That next year, I joined my high school’s show choir, and we had the opportunity, on the 1-year anniversary, to sing at all kinds of memorial services and events that honored those that lost their lives that day. I think only then did I begin realize the magnitude of what this really meant for our country. I remember my choir director, Mr. Bridgewater, not being able to get through The Battle Hymn of the Republic without lots of tears, and the rest of us sniffling through, as well. We competed in NYC that year, and spent about an hour at Ground Zero. Near the end of our time, Mr. Bridgewater called us together to sing one of his favorite, Song of the Unsung Hero. We knew that moment was significant, but we didn’t get it. We still don’t. But we knew life wasn’t about us.

My sophomore year of high school, I joined an InterFaith club, wanting to know more about Islam, as this event has sparked a lot of curiosity in my little brain. There, I met a few Muslim friends, all with a much different faith than the extremists I heard so much about. As I sat and listened to their stories, their worries and anxieties they faced on a daily basis, I truly learned what having empathy was all about.

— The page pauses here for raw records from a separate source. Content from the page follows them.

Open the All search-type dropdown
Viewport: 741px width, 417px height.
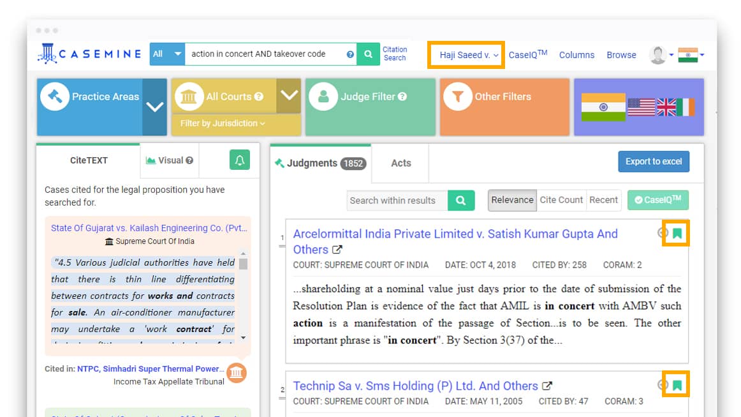coord(167,54)
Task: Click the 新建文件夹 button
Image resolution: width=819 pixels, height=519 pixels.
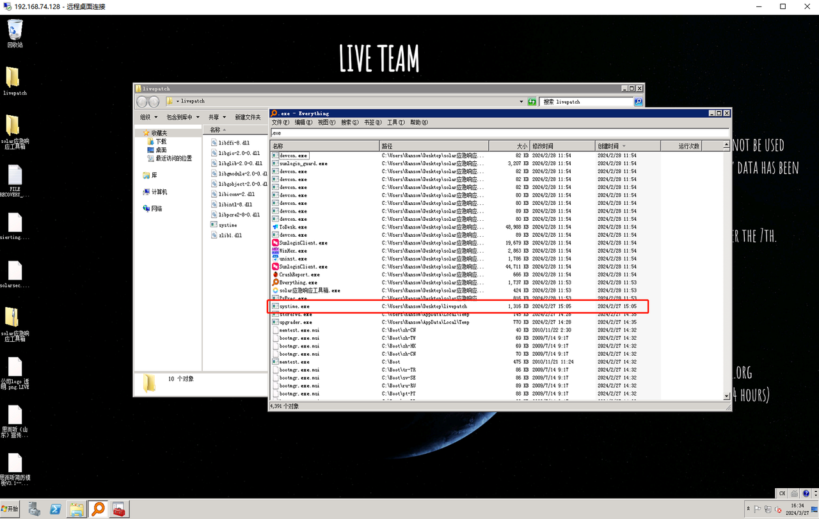Action: 248,117
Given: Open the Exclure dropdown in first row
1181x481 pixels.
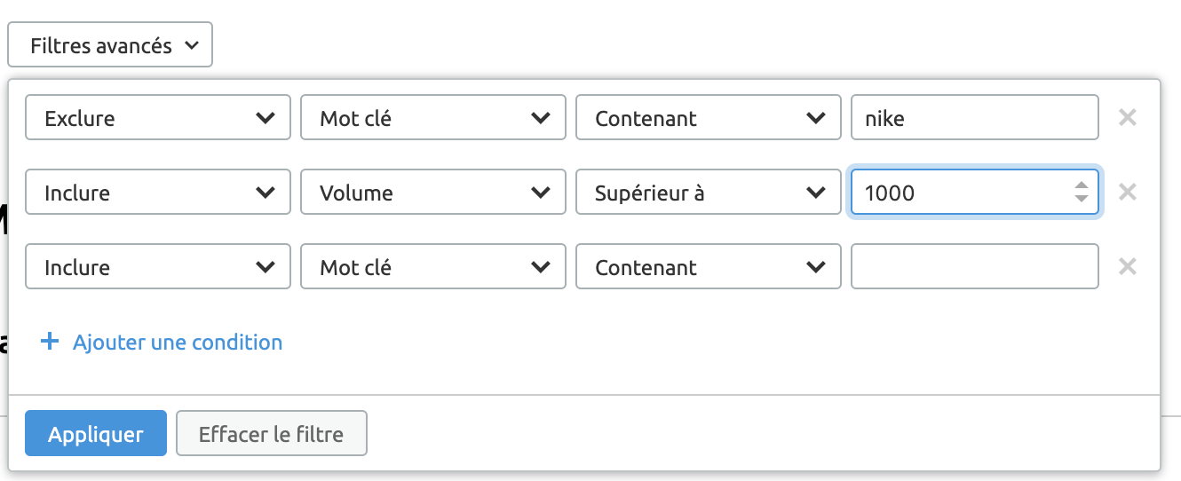Looking at the screenshot, I should (157, 118).
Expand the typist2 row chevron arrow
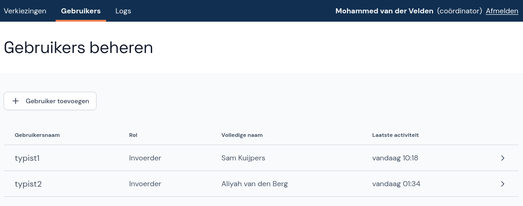Viewport: 523px width, 206px height. click(503, 184)
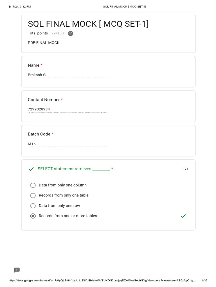Open the Google Forms URL in footer

click(x=102, y=280)
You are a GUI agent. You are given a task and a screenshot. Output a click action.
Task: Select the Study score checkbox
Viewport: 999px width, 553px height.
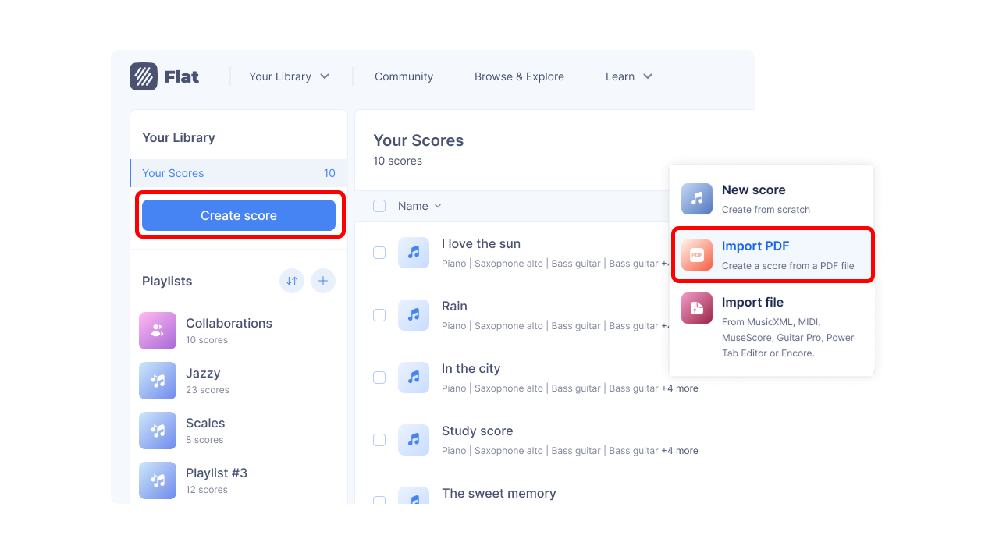[379, 440]
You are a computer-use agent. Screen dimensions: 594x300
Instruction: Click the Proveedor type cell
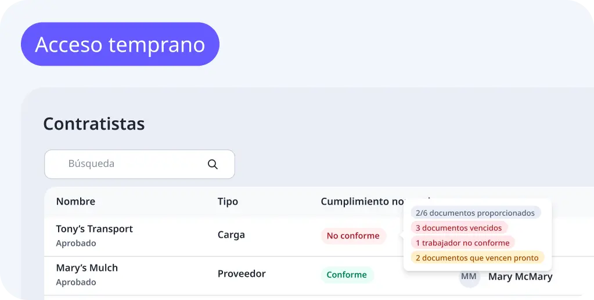pyautogui.click(x=242, y=274)
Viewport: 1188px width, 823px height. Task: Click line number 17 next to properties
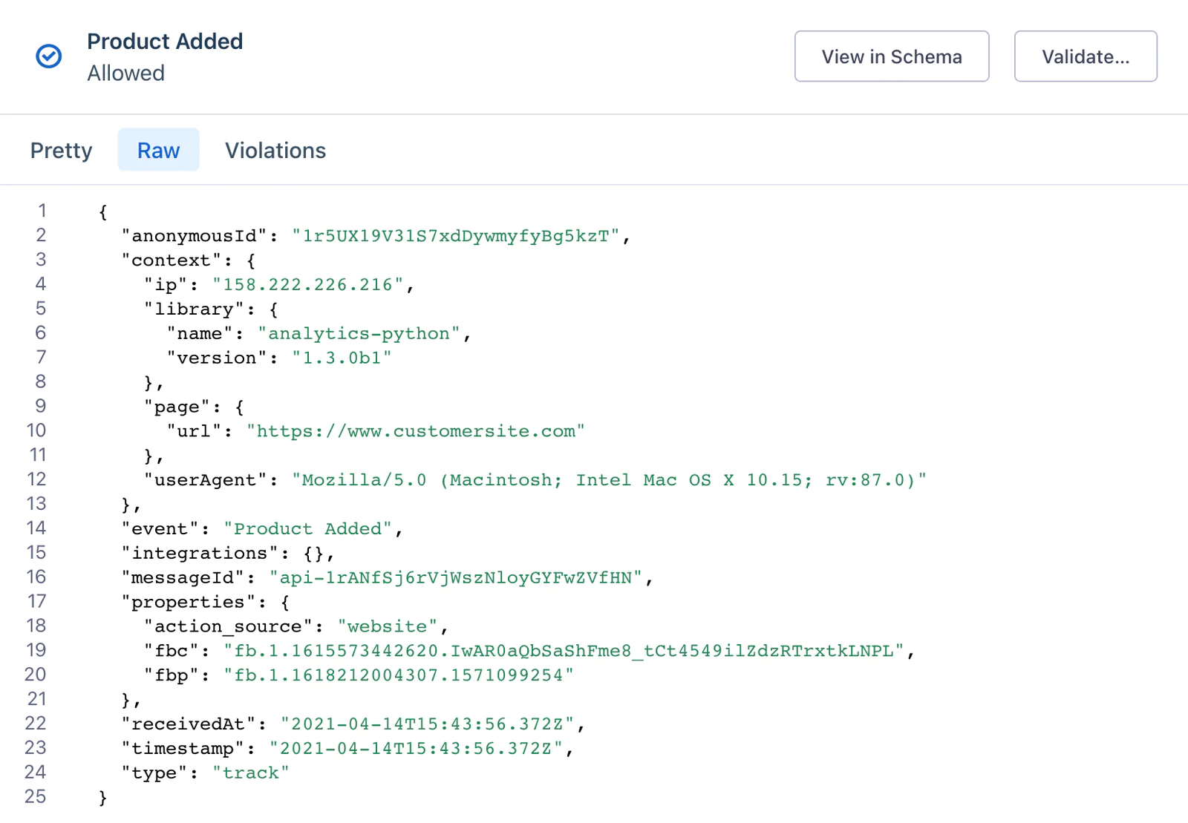(36, 602)
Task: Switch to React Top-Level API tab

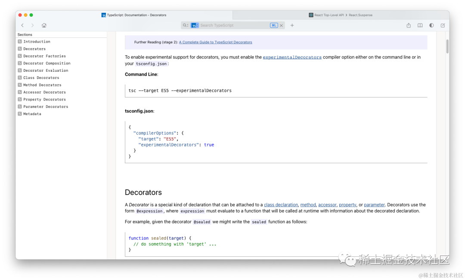Action: coord(340,15)
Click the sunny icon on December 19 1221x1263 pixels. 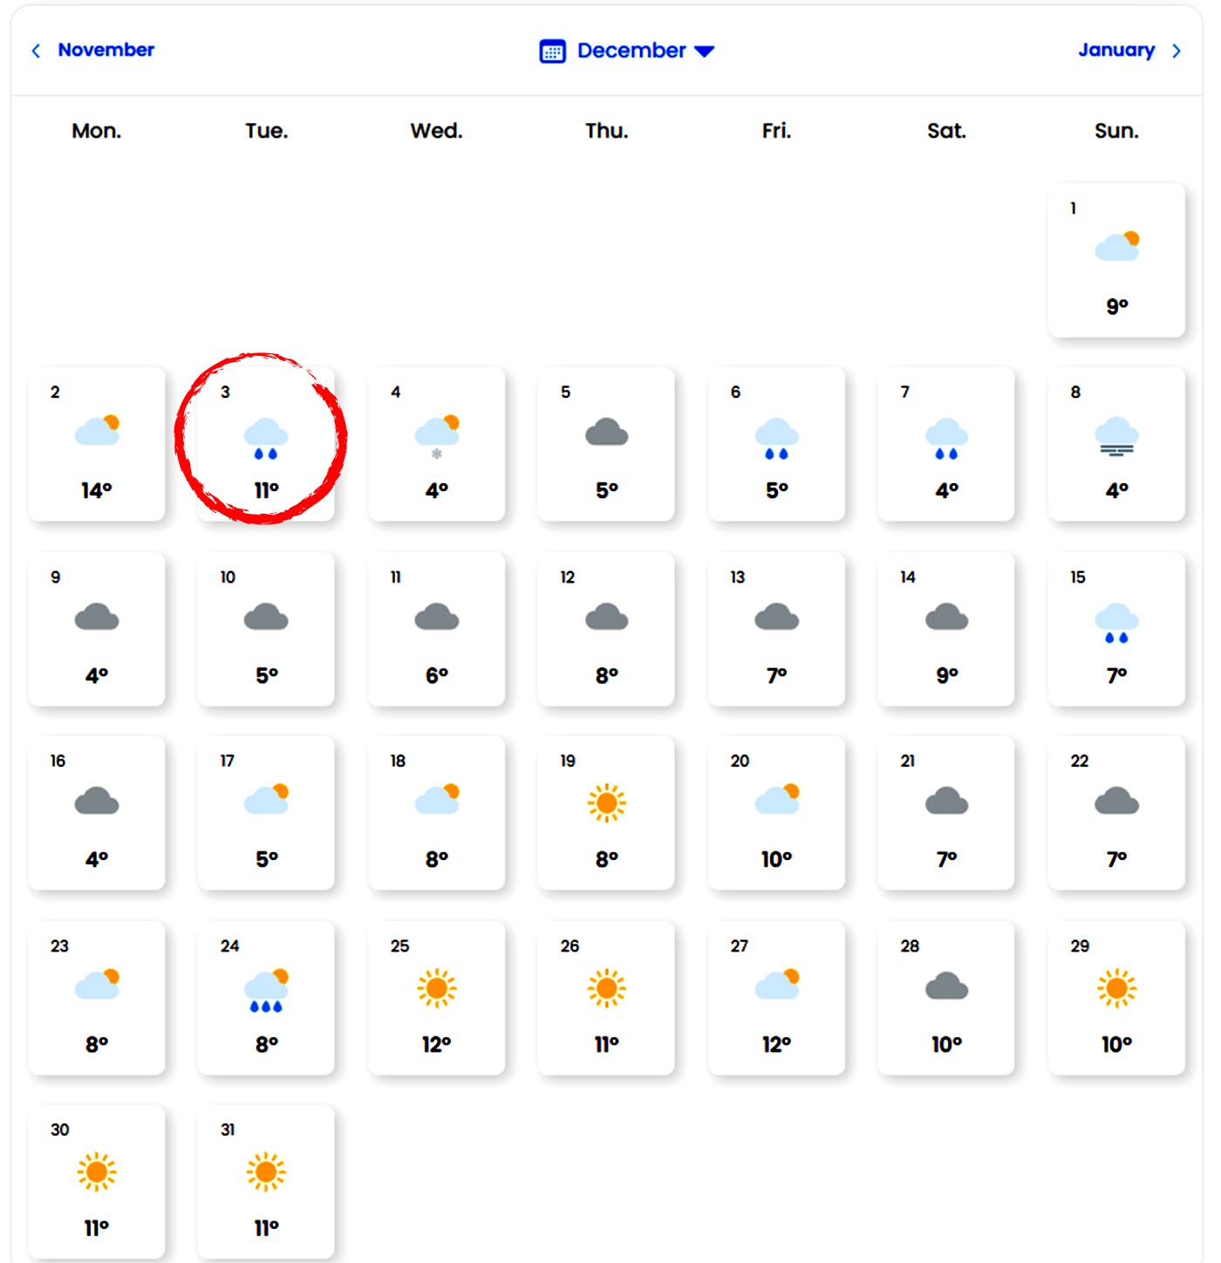click(607, 802)
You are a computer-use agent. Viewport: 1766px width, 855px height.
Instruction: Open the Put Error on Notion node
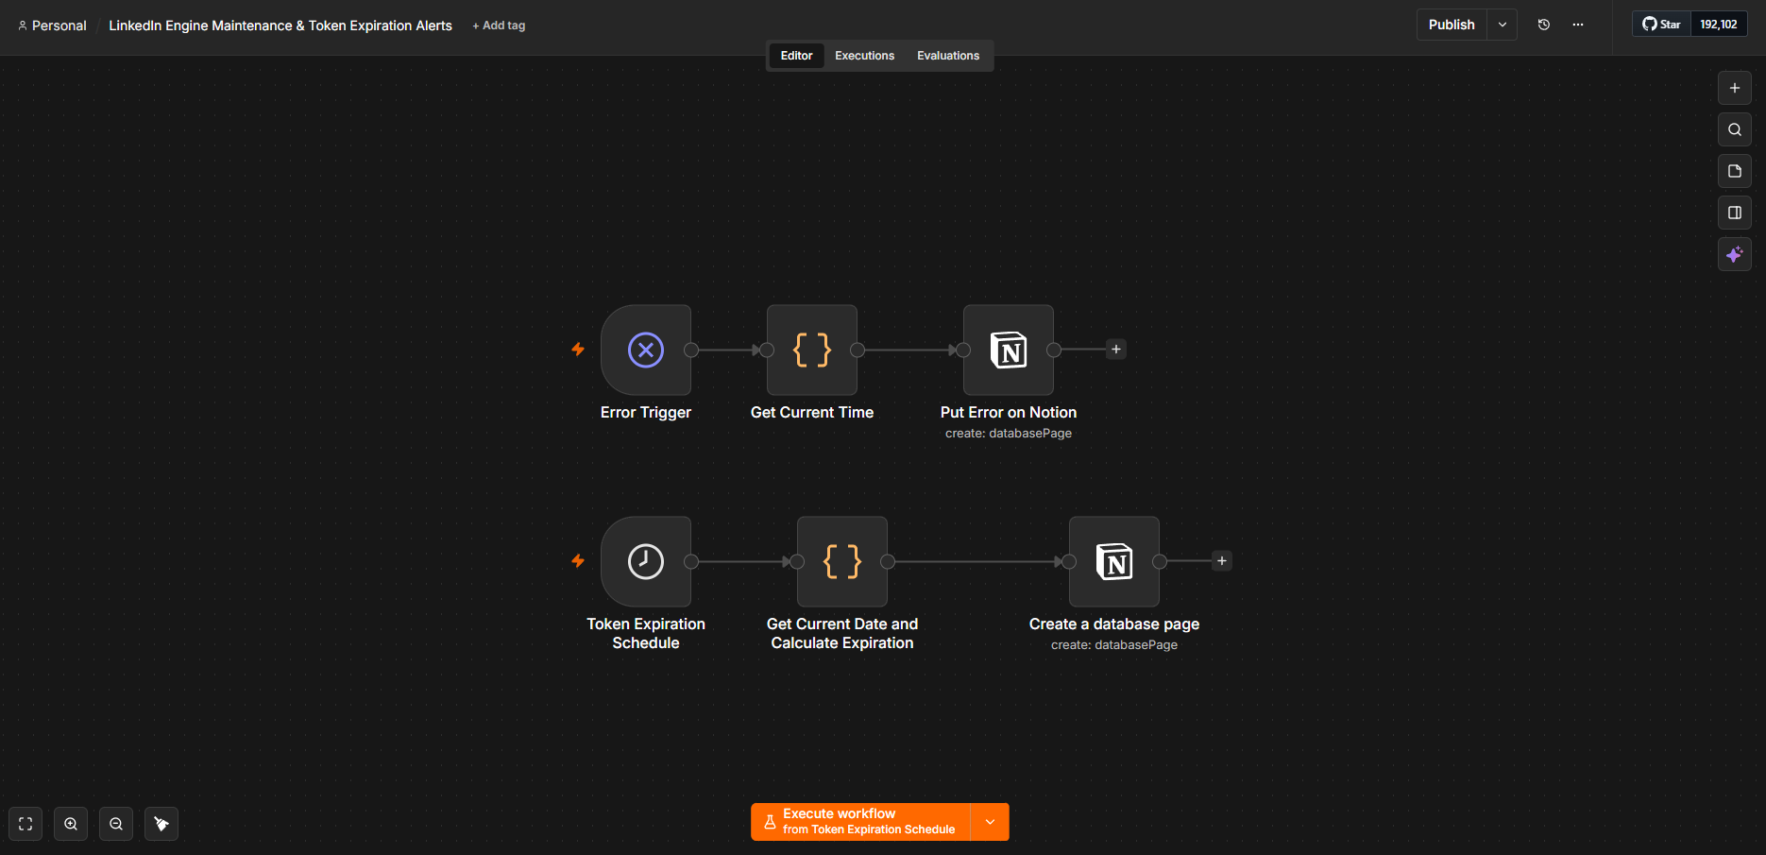coord(1009,350)
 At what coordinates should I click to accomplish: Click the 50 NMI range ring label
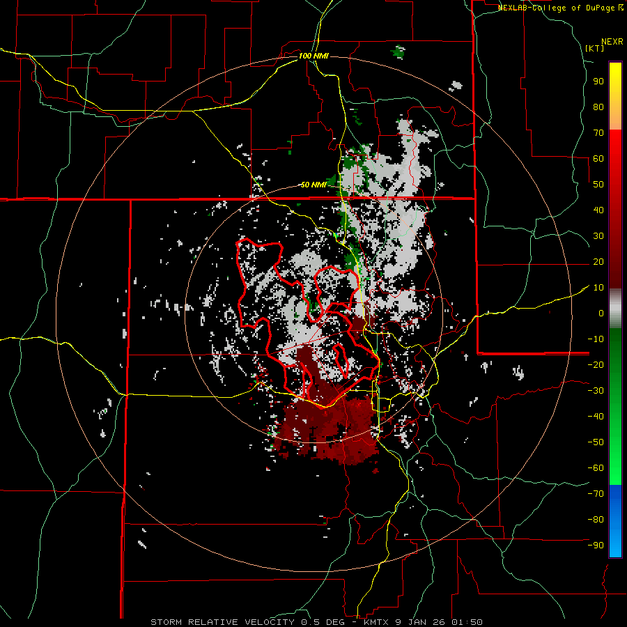tap(313, 185)
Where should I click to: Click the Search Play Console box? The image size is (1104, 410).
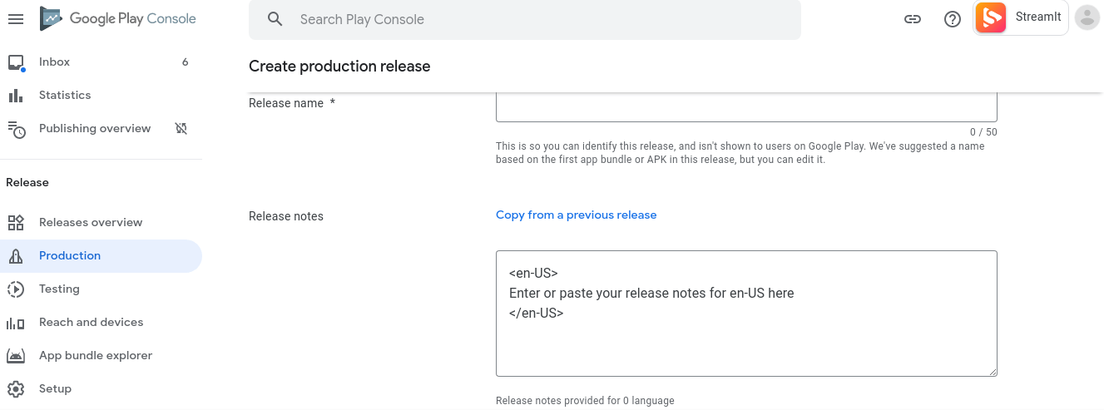click(x=524, y=19)
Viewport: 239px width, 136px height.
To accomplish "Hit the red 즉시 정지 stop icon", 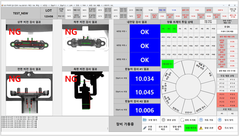I will click(220, 128).
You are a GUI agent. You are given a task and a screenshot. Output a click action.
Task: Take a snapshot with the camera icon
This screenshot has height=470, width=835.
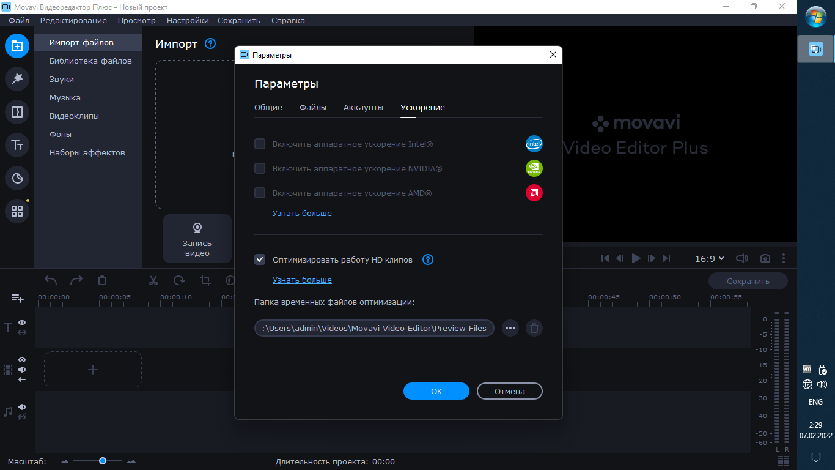[x=765, y=259]
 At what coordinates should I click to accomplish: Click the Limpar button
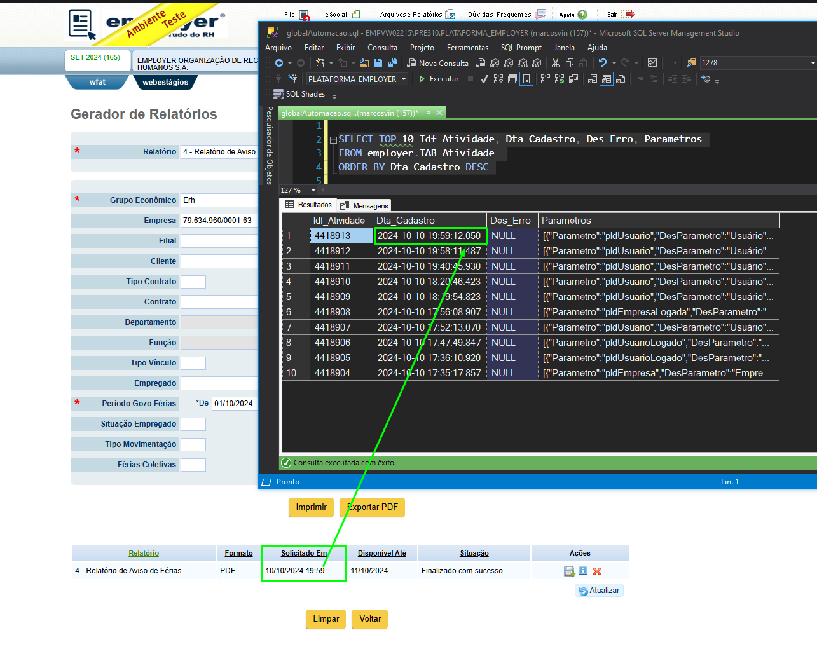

I hope one day, when/if I have children, and they ask me where I was on 9/11, that I am able to recall these little memories–things that humanized this day for me. It’s easy to dehumanize and record it as a historical moment, but for many, it was the day that they lost their dad. Or their mom. Or their aunt, uncle, or grandpa. Many lost friends, co-workers, the ability to walk, or the capacity for love.

I remember 9/11.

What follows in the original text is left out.